### Excerpted passage

Grandidier's free-tailed bat
- Conservation status: Least Concern (IUCN 3.1)

Scientific classification
- Kingdom: Animalia
- Phylum: Chordata
- Class: Mammalia
- Order: Chiroptera
- Family: Molossidae
- Genus: Mops
- Species: M. leucogaster
- Binomial name: Mops leucogaster (Grandidier, 1869)
- Synonyms: Tadarida leucogaster Grandidier, 1869 ; Chaerephon pumilus Cretzschmar, 1826 ;

= Grandidier's free-tailed bat =

- Genus: Mops
- Species: leucogaster
- Authority: (Grandidier, 1869)
- Conservation status: LC

Species of bat

Grandidier's free-tailed bat (Mops leucogaster) is a species of bat in the family Molossidae. It is endemic to Madagascar. Its natural habitats are subtropical or tropical dry forests and dry savanna. It has at times been considered synonymous with the little free-tailed bat.

== Classical ring species hypothesis ==
A ring species occurs when two populations that are connected by a geographic ring of populations that can interbreed but do not interbreed despite living in the same region. Upon migrating to the Comoros, Grandidier's free-tailed bat and C. pusillius became sympatric. There is evidence of isolation between the two populations further restricting gene flow.

### Material supplied
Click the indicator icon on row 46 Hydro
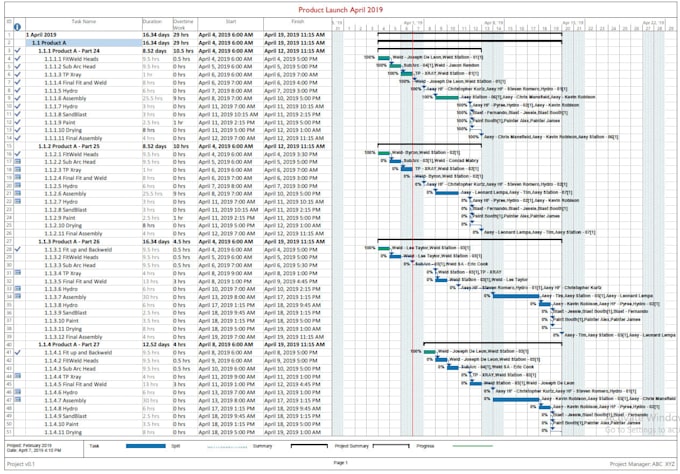Viewport: 680px width, 474px height. coord(19,393)
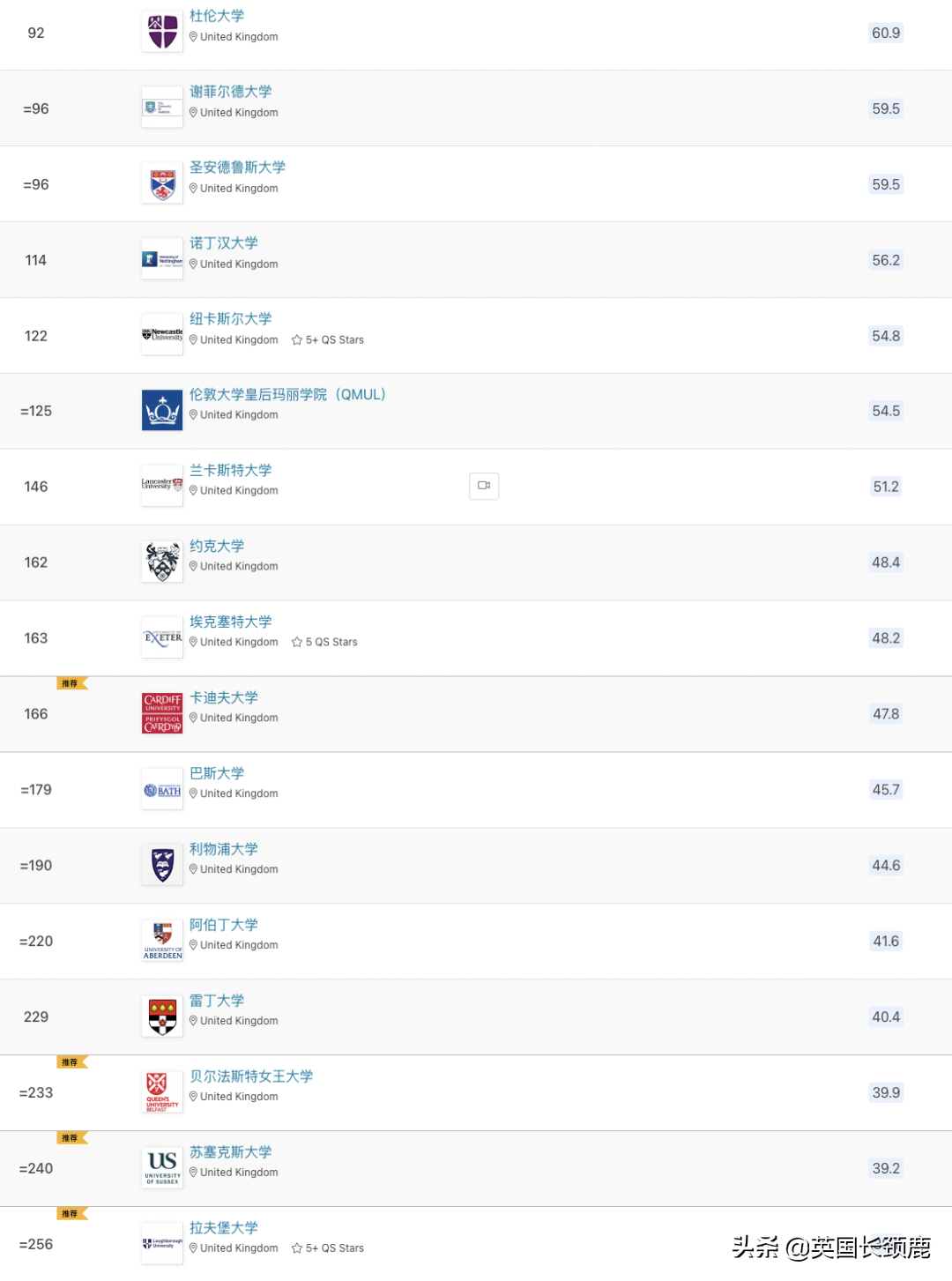
Task: Click the Durham University (杜伦大学) crest logo
Action: (x=162, y=33)
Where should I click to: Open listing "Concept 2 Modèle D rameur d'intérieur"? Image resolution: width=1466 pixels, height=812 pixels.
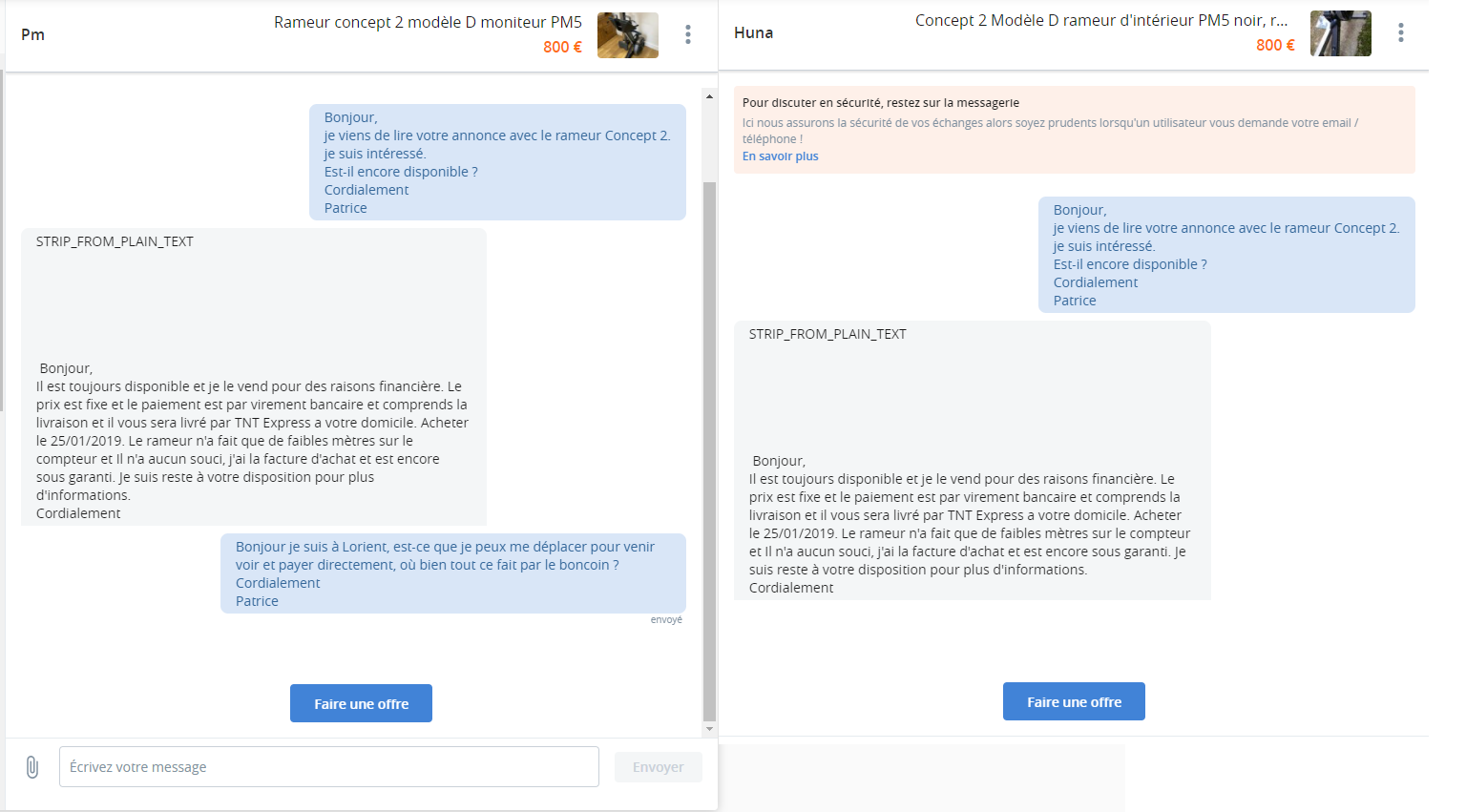[x=1100, y=20]
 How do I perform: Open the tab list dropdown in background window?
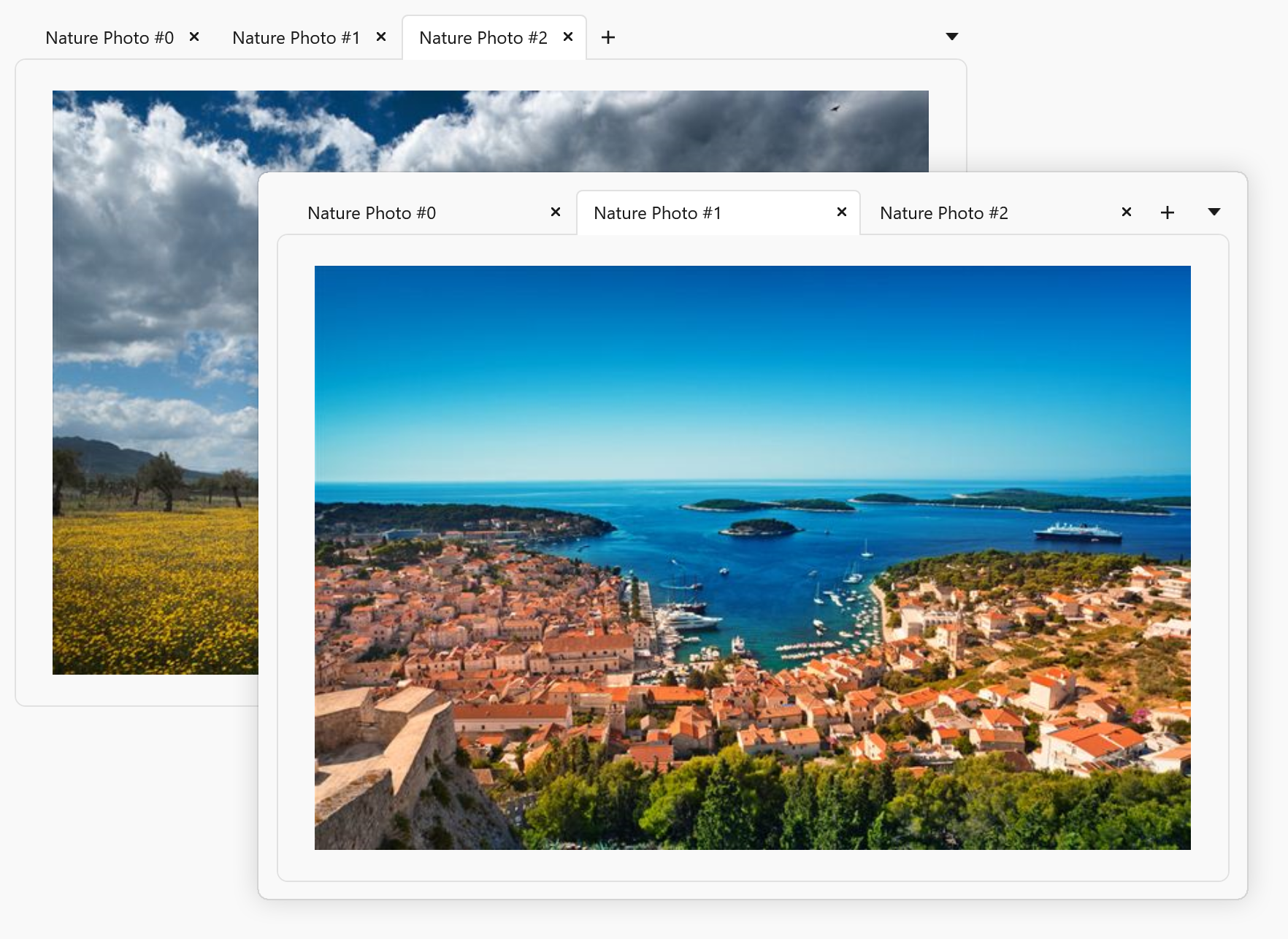951,37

### What to work on
[a] Answer these from the article on Grandidier's free-tailed bat:
(i) What conservation status does it give?
(ii) Where is the bat endemic?
(iii) Which bat has it at times been considered synonymous with?
[b] Reproduce the part of the article on Grandidier's free-tailed bat that begins at the words "Scientific classification" and stops after "leucogaster (Grandidier, 1869)".
Nothing in the listing matters for this exercise.

### Responses to the tasks
[a]
(i) Least Concern
(ii) Madagascar
(iii) The little free-tailed bat

[b]
Scientific classification
- Kingdom: Animalia
- Phylum: Chordata
- Class: Mammalia
- Order: Chiroptera
- Family: Molossidae
- Genus: Mops
- Species: M. leucogaster
- Binomial name: Mops leucogaster (Grandidier, 1869)